Отсутствие других свидетельств отважного подвига Линч, как и то, что Пентагон не стал подтверждать достоверность истории, никого не смутило. Новость о небывалом героизме и счастливом спасении из плена совсем юной американки тут же облетела все газеты: Pittsburgh Post-Gazette обещала Линч место в учебниках, The Plain Dealer писала, что о ней будут сочинять песни. Прославление «первого героя иракской войны» продолжалось даже несмотря на то, что сразу после публикации врач военного госпиталя, куда была доставлена Линч из плена, заявил журналистам, что ни огнестрельных, ни ножевых ранений у нее обнаружено не было. Вышедшая из госпиталя спустя несколько месяцев Линч и вовсе заявила, что не только никого не убила, но даже не сделала ни одного выстрела.
The Washington Post обвинила во всем информатора, но выдавать его все равно не стала, что стало причиной новой мистификации. Журналисты, возмущенные тем, что официальные лица сливают прессе недостоверную информацию и подрывают доверие читателей, стали искать тайного информатора и, не найдя, обвинили во всем Пентагон, который якобы специально подсунул The Washington Post поддельного героя ради поднятия патриотического духа и борьбы с антивоенными настроениями американцев. Новое разоблачение понравилось читателям даже больше, чем военный подвиг, даже несмотря на то, что Шмидт и Лоб в Post отдельно оговаривали в статье, что их источник — не Пентагон. Более того, авторы злосчастной заметки признались, что, получив информацию, они попытались добиться ее подтверждения в Министерстве обороны, но Пентагон отказался не только давать развернутый комментарий, но даже просто подтвердить достоверность изложенных сведений.

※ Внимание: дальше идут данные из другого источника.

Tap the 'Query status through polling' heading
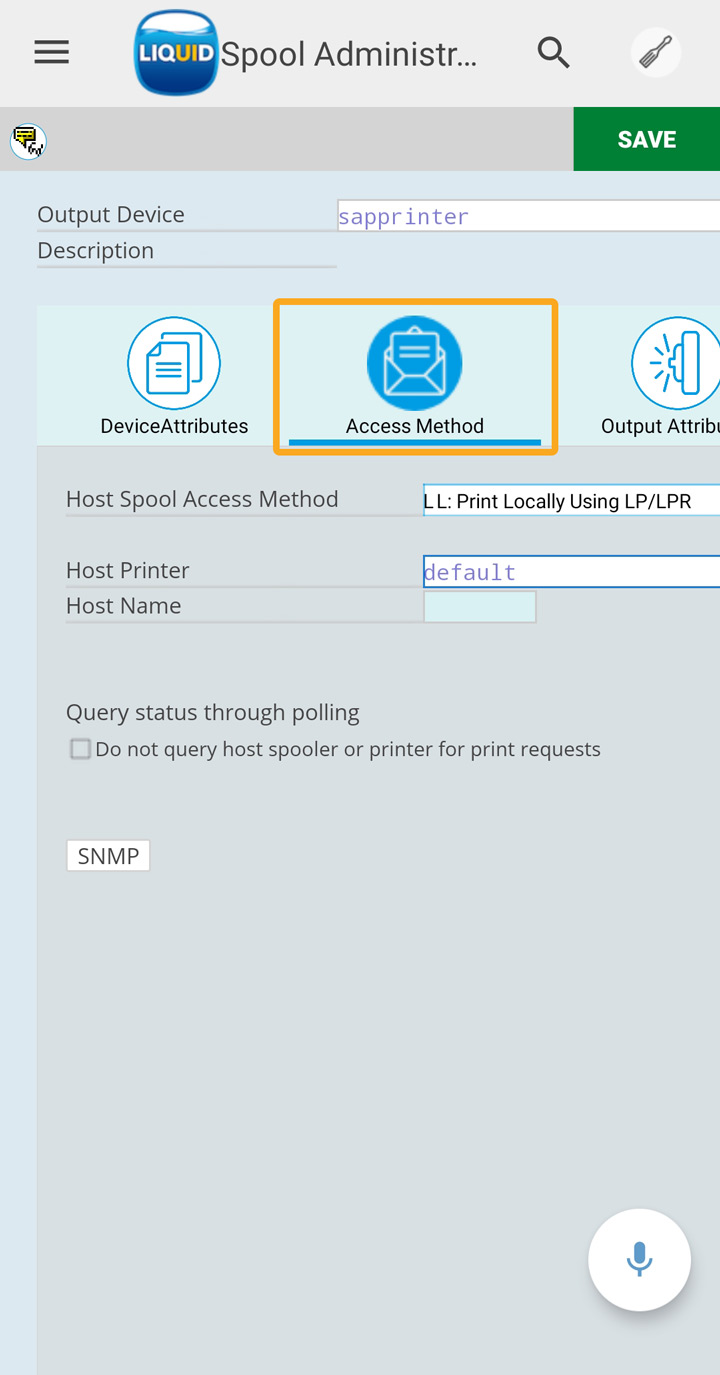 213,713
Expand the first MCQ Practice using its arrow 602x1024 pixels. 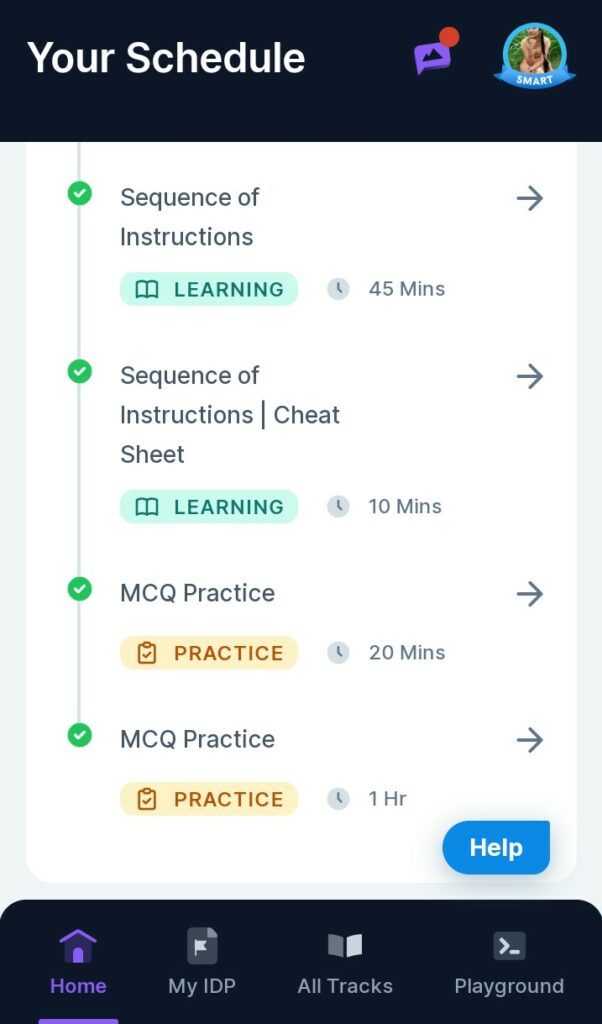(x=530, y=593)
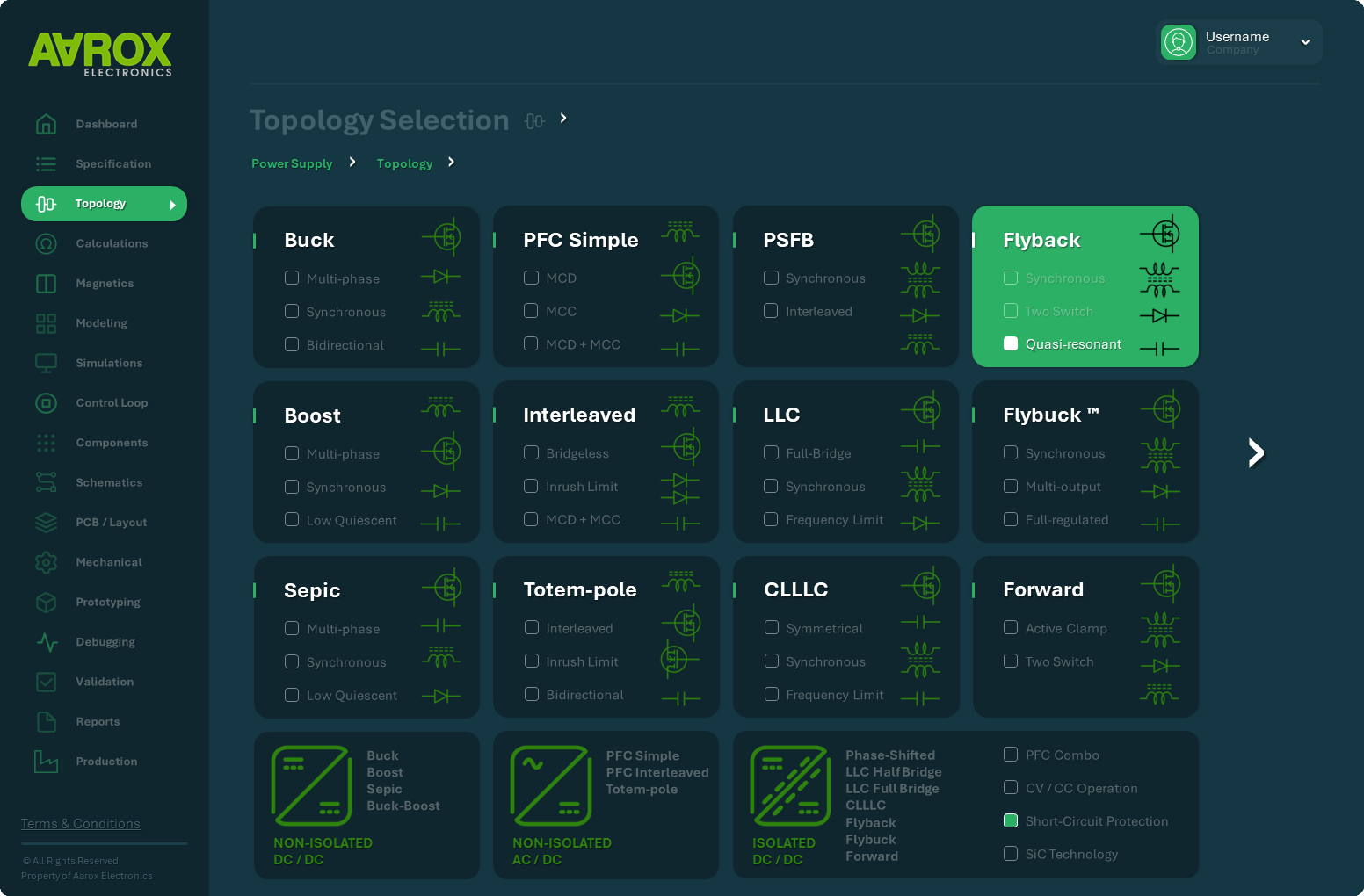Select the Non-Isolated AC/DC converter thumbnail
The width and height of the screenshot is (1364, 896).
[x=551, y=784]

Историю Джессики Линч до сих пор приводят в качестве примера провальной пропагандистской политики Пентагона. Сама Джессика Линч, хотя и отказывалась от звания героя, сумела извлечь из него выгоду. Уже после разоблачения она выпустила автобиографию «Я тоже солдат», канал NBC вольно экранизировал статью The Washington Post о ней, а родной штат Линч Западная Виргиния назвал ее человеком года.